We often mock the people who spend $373 on high-end cleaning gadgets or those who spend their Saturday mornings researching the hydrophobic properties of various glass treatments. We call it vanity. We call it a ‘first-world problem.’ But is it? If the world is a chaotic, swirling mess of funerals where people laugh and emails that never end, perhaps the act of ensuring that water beads perfectly on a shower door is the most rational thing a human can do. It is a small, 3-dimensional victory over the mess.
Mark finally stands up, his knees cracking with a sound like a dry twig snapping. He wipes the rubber blade dry. He looks at the glass. In the dim light of the vanity, the door is effectively gone. There is only the tiled wall behind it, sharp and clear. He feels a sense of triumph that is entirely out of proportion with the task he has just completed.

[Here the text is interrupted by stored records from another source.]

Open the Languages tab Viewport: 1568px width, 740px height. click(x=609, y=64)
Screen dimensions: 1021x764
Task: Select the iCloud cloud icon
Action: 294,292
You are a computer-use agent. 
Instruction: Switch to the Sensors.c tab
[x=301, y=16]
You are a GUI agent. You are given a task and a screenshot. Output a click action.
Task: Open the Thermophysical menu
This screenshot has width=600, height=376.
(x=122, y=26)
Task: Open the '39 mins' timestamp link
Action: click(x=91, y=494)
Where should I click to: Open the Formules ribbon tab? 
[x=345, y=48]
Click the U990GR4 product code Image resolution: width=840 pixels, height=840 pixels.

He has held back the tide of soap scum for another 23 hours.
I still think about that laugh at the funeral. I felt guilty for about 3 days, until I realized that the man in the casket would have probably been the first one to point out the fly. He was a carpenter. He hated a bad finish. He spent 53 years making sure the joints were tight and the surfaces were smooth. He knew that the things we clean, the things we polish, and the things we maintain are the only evidence we leave behind that we were actually paying attention.
We are obsessed with these coatings because we want to be invisible. We want the surfaces of our lives to be so clear that people don’t see the glass-they only see the life happening on the other side of it. We want to be the light, not the dust. And if that requires a 10:43 PM squeegee session or a particularly expensive piece of engineered glass, so be it. It’s a small price to pay for the illusion that we are in control.
Mark turns off the light. The bathroom is dark now, but he knows the glass is clear. He walks back to bed, stepping over the dog, feeling a strange, quiet peace. Tomorrow, the water will run again. The soap will attempt its slow, white sabotage. The minerals will try to find a foothold in the microscopic valleys of the glass. But for now, everything is 103% right. And in a world that is mostly wrong, that is enough to sleep on.